Discussion in 'Economics' started by Tom B, May 20, 2009.

  1. I was for the whole idea of universal healthcare until I came down to podunk northern Florida. This idea that the irresponsible who smoke, eat at Mcdonald's, and drink the malt liquor everyday should be provided healthcare is insane.

    I've always wondered why do hospitals treat the drug dealers and gang members who get wheeled in with gunshot wounds. What value to society do these people provide that justifies the usage of the resources of the hospital?

    Even the deformed babies or retarded kids... These circus shows will always be a burden or hindrance on someone. Why not free their souls from their defective bodies? The cost to keep these things alive will clearly outweigh any benefit they will provide.

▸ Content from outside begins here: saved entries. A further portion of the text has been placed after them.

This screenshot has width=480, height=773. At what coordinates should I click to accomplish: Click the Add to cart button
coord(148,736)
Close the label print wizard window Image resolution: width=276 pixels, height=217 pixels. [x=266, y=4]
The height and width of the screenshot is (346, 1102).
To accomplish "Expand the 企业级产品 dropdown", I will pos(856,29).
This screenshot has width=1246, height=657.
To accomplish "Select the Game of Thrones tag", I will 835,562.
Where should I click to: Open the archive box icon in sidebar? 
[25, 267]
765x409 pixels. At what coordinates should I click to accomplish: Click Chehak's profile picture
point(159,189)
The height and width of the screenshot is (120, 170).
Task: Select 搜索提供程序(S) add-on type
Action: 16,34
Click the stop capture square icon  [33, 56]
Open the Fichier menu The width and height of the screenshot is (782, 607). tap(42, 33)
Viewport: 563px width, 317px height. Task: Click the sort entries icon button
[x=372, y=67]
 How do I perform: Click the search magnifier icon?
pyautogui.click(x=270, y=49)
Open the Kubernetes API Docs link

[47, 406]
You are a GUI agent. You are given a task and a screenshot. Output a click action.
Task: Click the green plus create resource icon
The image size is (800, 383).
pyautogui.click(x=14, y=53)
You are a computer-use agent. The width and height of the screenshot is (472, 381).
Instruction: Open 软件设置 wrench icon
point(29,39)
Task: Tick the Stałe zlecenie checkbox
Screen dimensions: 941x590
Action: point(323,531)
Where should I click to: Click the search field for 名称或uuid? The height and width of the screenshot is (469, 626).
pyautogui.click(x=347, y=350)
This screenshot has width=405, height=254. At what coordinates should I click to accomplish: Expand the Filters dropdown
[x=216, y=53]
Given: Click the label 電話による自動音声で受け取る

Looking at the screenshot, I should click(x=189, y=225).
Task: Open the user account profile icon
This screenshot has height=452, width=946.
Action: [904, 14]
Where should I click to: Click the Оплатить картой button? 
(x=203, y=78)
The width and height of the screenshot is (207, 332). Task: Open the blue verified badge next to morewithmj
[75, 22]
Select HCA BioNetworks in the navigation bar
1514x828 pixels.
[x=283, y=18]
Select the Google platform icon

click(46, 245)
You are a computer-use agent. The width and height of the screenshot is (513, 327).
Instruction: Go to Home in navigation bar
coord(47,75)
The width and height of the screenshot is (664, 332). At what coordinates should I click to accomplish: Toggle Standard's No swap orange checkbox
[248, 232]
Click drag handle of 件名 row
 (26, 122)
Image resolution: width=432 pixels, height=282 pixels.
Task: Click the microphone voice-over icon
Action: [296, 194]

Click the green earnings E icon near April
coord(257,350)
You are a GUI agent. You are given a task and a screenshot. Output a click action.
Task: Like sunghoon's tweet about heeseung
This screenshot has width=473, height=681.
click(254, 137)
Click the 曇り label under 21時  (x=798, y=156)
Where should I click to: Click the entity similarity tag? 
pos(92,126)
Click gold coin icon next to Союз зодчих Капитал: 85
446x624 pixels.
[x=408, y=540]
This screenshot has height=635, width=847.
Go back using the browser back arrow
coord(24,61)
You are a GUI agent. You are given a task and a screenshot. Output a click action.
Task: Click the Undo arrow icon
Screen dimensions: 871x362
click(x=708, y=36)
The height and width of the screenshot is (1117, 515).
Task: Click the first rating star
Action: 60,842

    You know why you don't give the poor and needy any money? Cause they will continue to look for donations and not get the motivation to get a fucking job. Either you go starve and die in a corner or get a job.

    If you provide people with some kind of safety net, they will take advantage of it to a point of abuse. And whose going to pay for this net? Do you think the abusers pay their fair share? Of course not.

    For the religious idiots, you people have nothing since the beginning of time but fight and kill other people because they didn't worship your god. And you care about people now? Puh leez. It's the 21st century and what do we hear? We gotta keel da goddam Moozlims! God sent Hitler to hunt the Jews. 9/11 was caused by the gays. Religion advertizes do good activities to sign more up for membership. More membership means the CEO of this joint will be able to afford a bigger house and another Benz.

    It's time to stop wasting the potential of this country to keep the weak alive be it the banks, the retard or the religious nutcase who needs donations every Sunday to maintain his lifestyle while he preaches idiotic bullshit. It's time to evolve.
     
    #11     May 20, 2009
  2. lrm21

    lrm21

    Healthcare costs spiraled out of control when the government got in the game.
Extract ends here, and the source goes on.